***** Data excerpts *****

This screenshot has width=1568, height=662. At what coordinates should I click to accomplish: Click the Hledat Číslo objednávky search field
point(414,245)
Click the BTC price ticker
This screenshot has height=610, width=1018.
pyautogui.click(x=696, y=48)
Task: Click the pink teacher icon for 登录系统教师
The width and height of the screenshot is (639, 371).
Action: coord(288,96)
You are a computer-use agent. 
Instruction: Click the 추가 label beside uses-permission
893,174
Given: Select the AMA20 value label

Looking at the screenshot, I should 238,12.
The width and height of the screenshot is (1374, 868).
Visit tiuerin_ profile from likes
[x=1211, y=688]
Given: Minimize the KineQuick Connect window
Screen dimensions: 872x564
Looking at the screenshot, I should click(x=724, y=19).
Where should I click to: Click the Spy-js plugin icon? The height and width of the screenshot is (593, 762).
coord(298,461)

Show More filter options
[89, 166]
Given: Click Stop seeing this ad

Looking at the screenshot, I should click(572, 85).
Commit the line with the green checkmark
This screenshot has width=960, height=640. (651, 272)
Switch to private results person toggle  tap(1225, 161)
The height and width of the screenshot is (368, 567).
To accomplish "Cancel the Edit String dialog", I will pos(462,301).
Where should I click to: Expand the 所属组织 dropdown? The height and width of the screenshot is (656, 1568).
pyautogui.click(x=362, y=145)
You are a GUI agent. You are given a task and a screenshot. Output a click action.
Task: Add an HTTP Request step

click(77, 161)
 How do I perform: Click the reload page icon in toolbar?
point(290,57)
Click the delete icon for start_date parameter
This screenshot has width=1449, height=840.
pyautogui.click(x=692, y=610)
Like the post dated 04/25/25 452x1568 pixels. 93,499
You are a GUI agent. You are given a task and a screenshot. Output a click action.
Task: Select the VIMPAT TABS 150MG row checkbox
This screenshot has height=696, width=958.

*****

Exercise requirements: Transcribe all of the data exactly, leaving no line out.

Result of the task:
This screenshot has width=1568, height=662. At what coordinates should I click to accomplish: Click the Hledat Číslo objednávky search field
point(414,245)
Click the BTC price ticker
This screenshot has height=610, width=1018.
pyautogui.click(x=696, y=48)
Task: Click the pink teacher icon for 登录系统教师
The width and height of the screenshot is (639, 371).
Action: coord(288,96)
You are a computer-use agent. 
Instruction: Click the 추가 label beside uses-permission
893,174
Given: Select the AMA20 value label

Looking at the screenshot, I should 238,12.
The width and height of the screenshot is (1374, 868).
Visit tiuerin_ profile from likes
[x=1211, y=688]
Given: Minimize the KineQuick Connect window
Screen dimensions: 872x564
Looking at the screenshot, I should click(x=724, y=19).
Where should I click to: Click the Spy-js plugin icon? The height and width of the screenshot is (593, 762).
coord(298,461)

Show More filter options
[89, 166]
Given: Click Stop seeing this ad

Looking at the screenshot, I should click(572, 85).
Commit the line with the green checkmark
This screenshot has width=960, height=640. (651, 272)
Switch to private results person toggle  tap(1225, 161)
The height and width of the screenshot is (368, 567).
To accomplish "Cancel the Edit String dialog", I will pos(462,301).
Where should I click to: Expand the 所属组织 dropdown? The height and width of the screenshot is (656, 1568).
pyautogui.click(x=362, y=145)
You are a GUI agent. You are given a task and a screenshot. Output a click action.
Task: Add an HTTP Request step

click(77, 161)
 How do I perform: Click the reload page icon in toolbar?
point(290,57)
Click the delete icon for start_date parameter
This screenshot has width=1449, height=840.
pyautogui.click(x=692, y=610)
Like the post dated 04/25/25 452x1568 pixels. 93,499
You are a GUI agent. You are given a task and a screenshot. Output a click action.
Task: Select the VIMPAT TABS 150MG row checkbox
This screenshot has height=696, width=958.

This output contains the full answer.